■ SUPPLIED DATA:
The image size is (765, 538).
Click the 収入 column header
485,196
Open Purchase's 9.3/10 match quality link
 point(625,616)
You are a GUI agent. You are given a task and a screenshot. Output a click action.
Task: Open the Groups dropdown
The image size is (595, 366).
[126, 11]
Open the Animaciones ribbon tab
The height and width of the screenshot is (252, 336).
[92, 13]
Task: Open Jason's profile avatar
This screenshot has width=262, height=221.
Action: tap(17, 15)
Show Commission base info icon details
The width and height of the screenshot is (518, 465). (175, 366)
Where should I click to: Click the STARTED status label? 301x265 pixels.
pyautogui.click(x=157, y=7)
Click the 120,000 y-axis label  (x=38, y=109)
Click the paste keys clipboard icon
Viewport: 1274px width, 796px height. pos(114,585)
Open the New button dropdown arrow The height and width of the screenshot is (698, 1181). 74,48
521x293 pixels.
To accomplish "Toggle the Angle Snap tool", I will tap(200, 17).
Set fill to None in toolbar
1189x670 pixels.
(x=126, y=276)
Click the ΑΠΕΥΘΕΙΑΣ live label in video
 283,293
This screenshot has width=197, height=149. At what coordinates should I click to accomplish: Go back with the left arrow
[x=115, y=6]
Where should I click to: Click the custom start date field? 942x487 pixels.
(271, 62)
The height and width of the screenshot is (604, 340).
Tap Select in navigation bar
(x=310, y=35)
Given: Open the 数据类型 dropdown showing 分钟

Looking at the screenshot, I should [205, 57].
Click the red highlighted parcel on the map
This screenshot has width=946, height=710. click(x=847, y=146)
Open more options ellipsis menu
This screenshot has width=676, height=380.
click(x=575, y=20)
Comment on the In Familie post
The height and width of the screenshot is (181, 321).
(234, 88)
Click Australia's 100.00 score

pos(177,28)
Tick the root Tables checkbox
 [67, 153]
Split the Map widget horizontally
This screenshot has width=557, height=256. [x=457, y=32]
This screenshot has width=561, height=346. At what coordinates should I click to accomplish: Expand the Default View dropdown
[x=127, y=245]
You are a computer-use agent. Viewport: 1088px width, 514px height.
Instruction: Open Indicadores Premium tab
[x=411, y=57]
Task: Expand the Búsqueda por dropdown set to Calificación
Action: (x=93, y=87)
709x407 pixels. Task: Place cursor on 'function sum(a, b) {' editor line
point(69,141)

■ AIM OF THE EXERCISE: Reproduce all of the data above word for word, keeping every line in its original order.

■ ANSWER TO THIS PROBLEM:
The image size is (765, 538).
Click the 収入 column header
485,196
Open Purchase's 9.3/10 match quality link
 point(625,616)
You are a GUI agent. You are given a task and a screenshot. Output a click action.
Task: Open the Groups dropdown
The image size is (595, 366).
[126, 11]
Open the Animaciones ribbon tab
The height and width of the screenshot is (252, 336).
[92, 13]
Task: Open Jason's profile avatar
This screenshot has width=262, height=221.
Action: tap(17, 15)
Show Commission base info icon details
The width and height of the screenshot is (518, 465). (175, 366)
Where should I click to: Click the STARTED status label? 301x265 pixels.
pyautogui.click(x=157, y=7)
Click the 120,000 y-axis label  (x=38, y=109)
Click the paste keys clipboard icon
Viewport: 1274px width, 796px height. pos(114,585)
Open the New button dropdown arrow The height and width of the screenshot is (698, 1181). 74,48
521x293 pixels.
To accomplish "Toggle the Angle Snap tool", I will tap(200, 17).
Set fill to None in toolbar
1189x670 pixels.
(x=126, y=276)
Click the ΑΠΕΥΘΕΙΑΣ live label in video
 283,293
This screenshot has width=197, height=149. At what coordinates should I click to accomplish: Go back with the left arrow
[x=115, y=6]
Where should I click to: Click the custom start date field? 942x487 pixels.
(271, 62)
The height and width of the screenshot is (604, 340).
Tap Select in navigation bar
(x=310, y=35)
Given: Open the 数据类型 dropdown showing 分钟

Looking at the screenshot, I should [205, 57].
Click the red highlighted parcel on the map
This screenshot has width=946, height=710. click(x=847, y=146)
Open more options ellipsis menu
This screenshot has width=676, height=380.
click(x=575, y=20)
Comment on the In Familie post
The height and width of the screenshot is (181, 321).
(234, 88)
Click Australia's 100.00 score

pos(177,28)
Tick the root Tables checkbox
 [67, 153]
Split the Map widget horizontally
This screenshot has width=557, height=256. [x=457, y=32]
This screenshot has width=561, height=346. At what coordinates should I click to accomplish: Expand the Default View dropdown
[x=127, y=245]
You are a computer-use agent. Viewport: 1088px width, 514px height.
Instruction: Open Indicadores Premium tab
[x=411, y=57]
Task: Expand the Búsqueda por dropdown set to Calificación
Action: (x=93, y=87)
709x407 pixels. Task: Place cursor on 'function sum(a, b) {' editor line
point(69,141)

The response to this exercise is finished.